Score: 0

Simultaneous Pick and Place Detection by Combining SE(3) Diffusion Models with Differential Kinematics

Published: April 28, 2025 | arXiv ID: 2504.19502v2

By: Tianyi Ko , Takuya Ikeda , Balazs Opra and more

Potential Business Impact:

Teaches robots to grab and move things better.

Business Areas:

Indoor Positioning Navigation and Mapping

Grasp detection methods typically target the detection of a set of free-floating hand poses that can grasp the object. However, not all of the detected grasp poses are executable due to physical constraints. Even though it is straightforward to filter invalid grasp poses in the post-process, such a two-staged approach is computationally inefficient, especially when the constraint is hard.
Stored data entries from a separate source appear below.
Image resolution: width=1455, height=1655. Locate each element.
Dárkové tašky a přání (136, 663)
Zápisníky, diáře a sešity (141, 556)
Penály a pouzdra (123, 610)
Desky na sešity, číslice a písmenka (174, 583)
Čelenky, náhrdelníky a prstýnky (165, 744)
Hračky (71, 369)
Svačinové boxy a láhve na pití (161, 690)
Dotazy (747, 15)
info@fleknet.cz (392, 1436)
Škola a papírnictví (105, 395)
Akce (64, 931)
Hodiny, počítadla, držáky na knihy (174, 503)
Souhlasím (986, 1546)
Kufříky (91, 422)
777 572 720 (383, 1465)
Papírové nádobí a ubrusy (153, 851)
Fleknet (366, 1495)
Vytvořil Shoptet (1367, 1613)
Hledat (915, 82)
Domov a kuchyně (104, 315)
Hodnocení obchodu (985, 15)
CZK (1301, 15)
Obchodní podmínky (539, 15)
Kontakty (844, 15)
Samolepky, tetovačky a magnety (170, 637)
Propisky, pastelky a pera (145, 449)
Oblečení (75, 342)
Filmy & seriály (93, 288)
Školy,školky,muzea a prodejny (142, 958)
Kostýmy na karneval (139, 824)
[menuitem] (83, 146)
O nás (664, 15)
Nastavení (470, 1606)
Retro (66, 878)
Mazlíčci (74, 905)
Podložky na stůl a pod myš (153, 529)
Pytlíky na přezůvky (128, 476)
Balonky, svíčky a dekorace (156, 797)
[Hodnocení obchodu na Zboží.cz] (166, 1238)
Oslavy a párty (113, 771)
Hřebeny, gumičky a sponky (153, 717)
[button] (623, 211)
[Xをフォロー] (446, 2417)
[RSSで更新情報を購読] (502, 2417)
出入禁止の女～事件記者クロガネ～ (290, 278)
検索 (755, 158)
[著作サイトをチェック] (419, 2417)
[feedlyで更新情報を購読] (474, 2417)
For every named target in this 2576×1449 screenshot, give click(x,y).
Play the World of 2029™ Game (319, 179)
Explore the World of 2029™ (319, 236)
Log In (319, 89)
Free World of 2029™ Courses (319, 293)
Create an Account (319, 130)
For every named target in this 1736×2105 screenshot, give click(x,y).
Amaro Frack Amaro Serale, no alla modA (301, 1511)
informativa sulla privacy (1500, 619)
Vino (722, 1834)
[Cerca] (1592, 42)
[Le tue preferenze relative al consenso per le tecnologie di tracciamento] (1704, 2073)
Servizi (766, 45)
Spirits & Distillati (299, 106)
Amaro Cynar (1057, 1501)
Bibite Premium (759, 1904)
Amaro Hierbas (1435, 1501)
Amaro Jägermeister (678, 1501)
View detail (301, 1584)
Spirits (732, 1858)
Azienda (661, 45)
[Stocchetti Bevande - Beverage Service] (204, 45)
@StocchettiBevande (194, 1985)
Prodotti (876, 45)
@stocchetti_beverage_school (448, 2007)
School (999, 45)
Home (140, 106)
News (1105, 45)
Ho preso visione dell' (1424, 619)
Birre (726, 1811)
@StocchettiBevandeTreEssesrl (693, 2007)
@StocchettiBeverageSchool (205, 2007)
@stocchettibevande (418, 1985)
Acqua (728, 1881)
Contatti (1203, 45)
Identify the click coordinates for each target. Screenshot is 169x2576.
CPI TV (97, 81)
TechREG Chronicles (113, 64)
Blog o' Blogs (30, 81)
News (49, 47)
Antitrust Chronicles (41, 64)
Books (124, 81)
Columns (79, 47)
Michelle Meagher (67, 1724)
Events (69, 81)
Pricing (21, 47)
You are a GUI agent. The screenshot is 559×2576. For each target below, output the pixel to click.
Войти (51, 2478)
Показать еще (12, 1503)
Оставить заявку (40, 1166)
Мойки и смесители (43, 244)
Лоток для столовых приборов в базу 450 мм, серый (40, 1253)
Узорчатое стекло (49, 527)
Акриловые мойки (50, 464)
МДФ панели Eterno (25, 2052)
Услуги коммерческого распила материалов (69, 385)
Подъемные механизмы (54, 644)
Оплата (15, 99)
In this work, we propose an approach to take the following two constraints into account during the grasp detection stage, namely, (i) the picked object must be able to be placed with a predefined configuration without in-hand manipulation (ii) it must be reachable by the robot under the joint limit and collision-avoidance constraints for both pick and place cases. Our key idea is to train an SE(3) grasp diffusion network to estimate the noise in the form of spatial velocity, and constrain the denoising process by a multi-target differential inverse kinematics with an inequality constraint, so that the states are guaranteed to be reachable and placement can be performed without collision. In addition to an improved success ratio, we experimentally confirmed that our approach is more efficient and consistent in computation time compared to a naive two-stage approach.